C’est une question fondamentale, à laquelle vous avez répondu, monsieur le ministre, en alléguant l’impossibilité technique d’identifier une personne à partir de ses seules données biométriques, conservées dans une base distincte et séparée de celle des demandeurs de titres. Toutefois, comme l’a indiqué la CNIL, il est primordial que la mise en oeuvre d’un tel traitement obéisse « à des règles de sécurité strictes » et soit « entourée de garanties assurant que les données sont utilisées aux seules fins prévues par le pouvoir réglementaire. »

Ainsi donc, comme je le disais, certaines questions fondamentales subsistent. Certes, le fichier TES ne sera déployé sur l’ensemble du territoire qu’après homologation du système et des procédures par l’ANSSI et contrôle de la DINSIC, mais comment nous prémunirons-nous contre un éventuel piratage, ou contre des actes de malveillance commis par des utilisateurs internes ? Ces actes pourraient aussi provenir de pays ou d’organisations hostiles à notre pays. Certes, il n’y a pas de sécurité absolue, mais étant donné la taille du fichier, imaginez les conséquences désastreuses de tels actes ! Quelles précautions ont été prises à cet égard ? À défaut d’être infaillibles, ces précautions sont-elles suffisantes ?

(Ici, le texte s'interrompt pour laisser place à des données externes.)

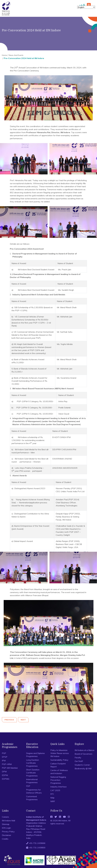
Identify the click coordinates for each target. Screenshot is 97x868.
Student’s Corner (82, 765)
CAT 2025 (55, 790)
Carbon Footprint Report (58, 765)
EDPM (5, 775)
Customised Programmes (32, 798)
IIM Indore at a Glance (85, 750)
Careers (5, 817)
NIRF (53, 801)
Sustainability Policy (59, 760)
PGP (4, 753)
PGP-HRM (7, 764)
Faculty (78, 757)
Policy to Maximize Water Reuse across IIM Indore (60, 753)
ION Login (6, 828)
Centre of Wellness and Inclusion (59, 772)
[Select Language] (86, 7)
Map (53, 798)
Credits (5, 839)
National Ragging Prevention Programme (58, 780)
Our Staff (79, 761)
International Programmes (32, 781)
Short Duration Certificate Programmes (33, 773)
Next (23, 720)
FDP (28, 786)
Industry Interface (59, 786)
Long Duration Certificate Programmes (33, 763)
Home (4, 55)
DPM (4, 771)
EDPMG (5, 779)
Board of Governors (84, 754)
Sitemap (6, 824)
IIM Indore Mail (8, 820)
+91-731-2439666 (37, 843)
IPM (4, 761)
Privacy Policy (8, 831)
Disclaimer (6, 835)
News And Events (16, 55)
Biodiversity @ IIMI (83, 768)
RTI (52, 794)
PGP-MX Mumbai (10, 768)
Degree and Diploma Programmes (35, 755)
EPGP (5, 757)
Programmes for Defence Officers (34, 791)
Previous (9, 720)
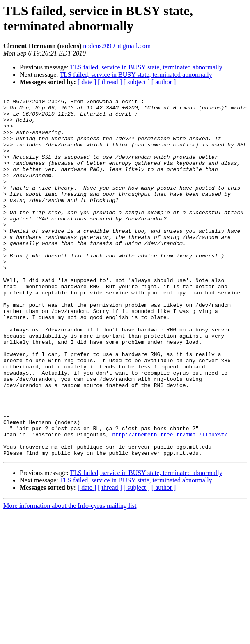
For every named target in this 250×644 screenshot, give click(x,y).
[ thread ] (110, 82)
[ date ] (87, 82)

Par ailleurs, le Conseil constitutionnel n’avait pas censuré l’introduction du composant électronique sécurisé dans la carte nationale d’identité. Cette mesure n’est cependant pas mise en oeuvre, ce qu’a regretté la CNIL. Pourquoi cette solution a-t-elle été écartée ?

Pour conclure, monsieur le ministre, vous aurez compris que le groupe UDI soutient ce projet, mais attend des garanties sérieuses. Nous estimons que la représentation nationale a le droit d’être parfaitement éclairée sur le volet « sécurité » du système informatique du fichier TES.